Work task
Whenever a line of the data below holds the string "checkbox", copy that line.

Data listing
================
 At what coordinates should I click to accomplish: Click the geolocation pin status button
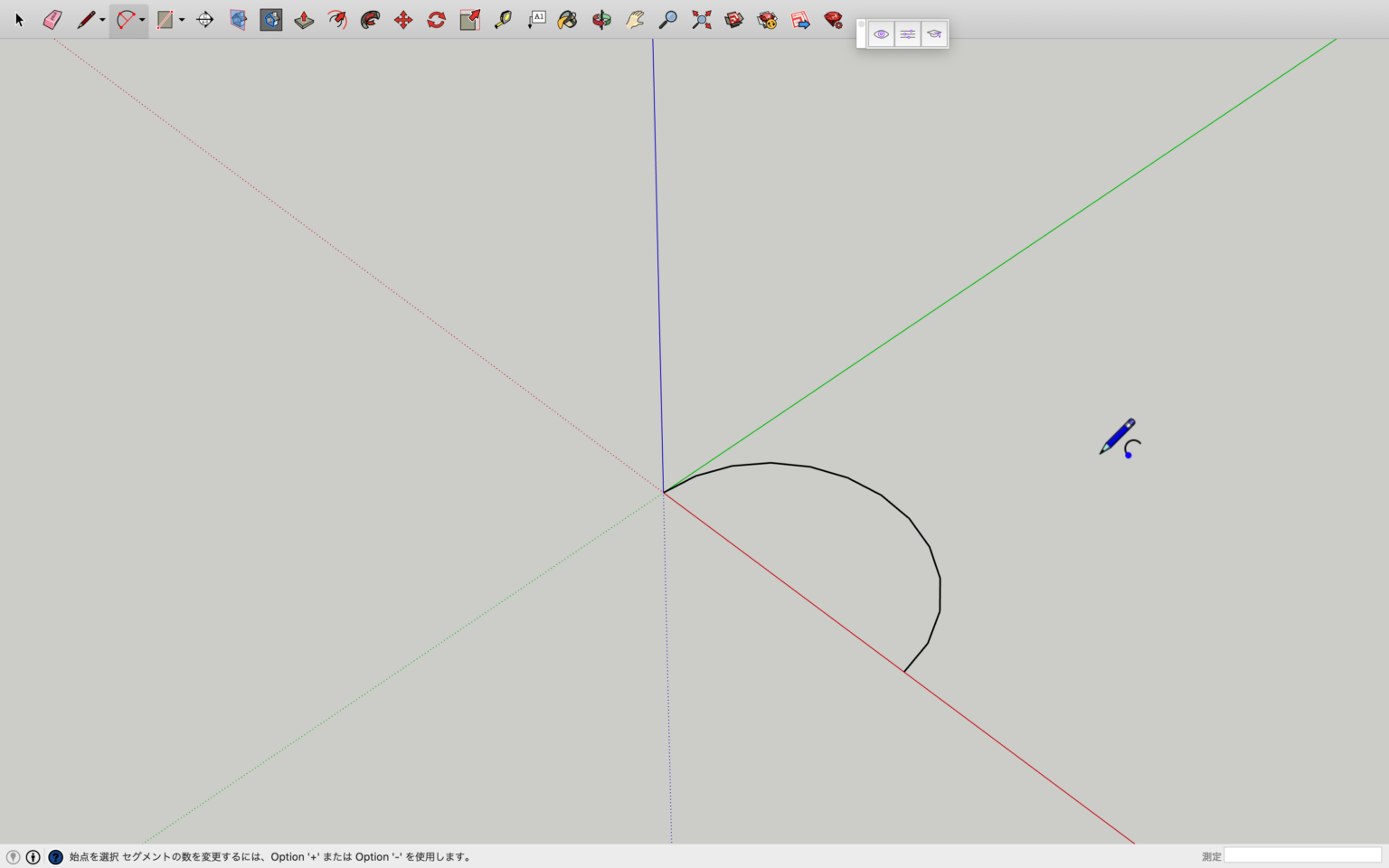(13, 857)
================
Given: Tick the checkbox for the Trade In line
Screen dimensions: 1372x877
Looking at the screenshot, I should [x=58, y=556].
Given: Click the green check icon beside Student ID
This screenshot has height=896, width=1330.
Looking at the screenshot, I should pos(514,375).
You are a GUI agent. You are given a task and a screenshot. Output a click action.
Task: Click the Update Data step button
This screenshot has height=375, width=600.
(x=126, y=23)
================
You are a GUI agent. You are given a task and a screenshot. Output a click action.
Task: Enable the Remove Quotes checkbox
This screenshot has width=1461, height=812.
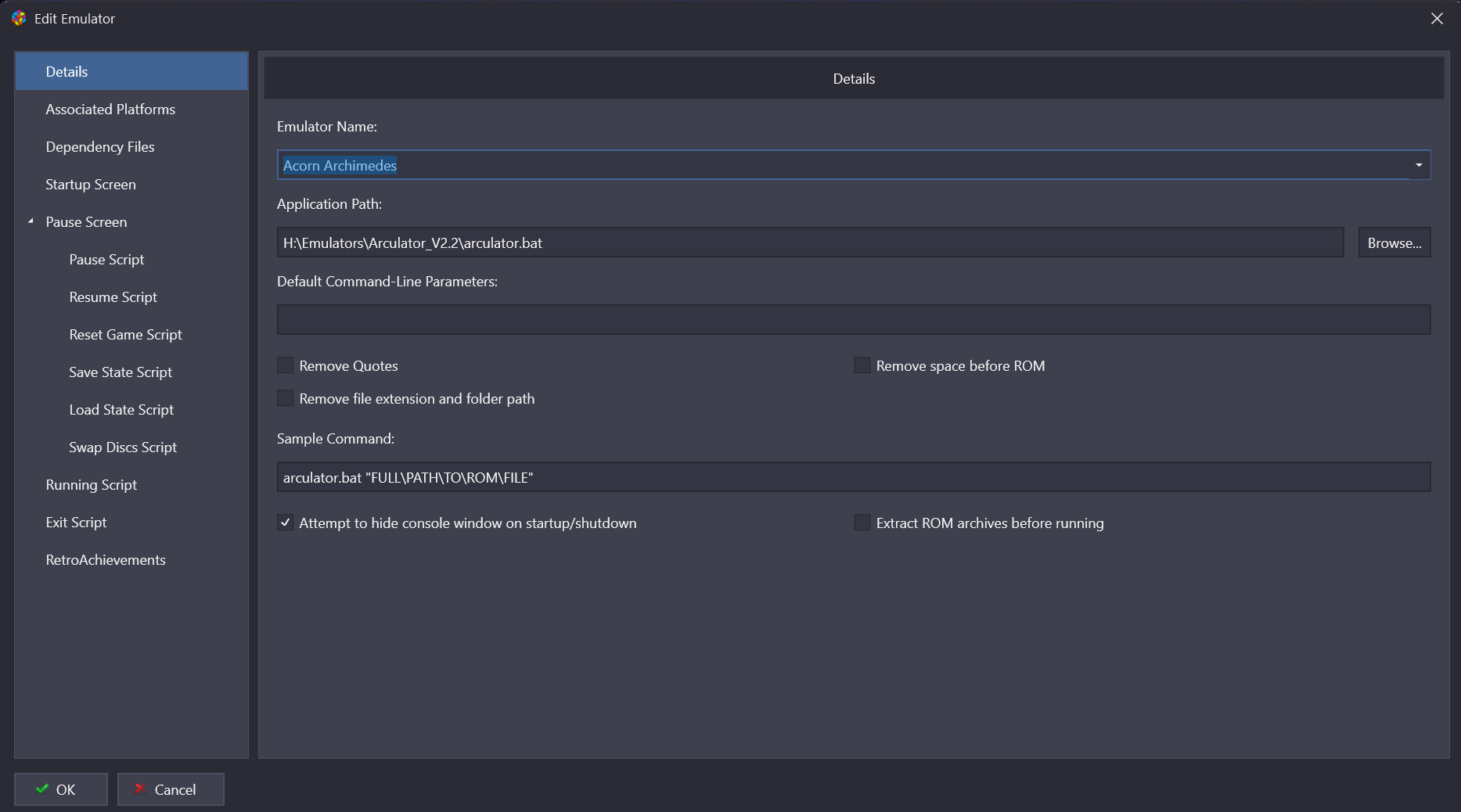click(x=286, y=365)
================
Written solution
Given: Tick the checkbox for the Trade In line
Task: Enable the Remove Quotes checkbox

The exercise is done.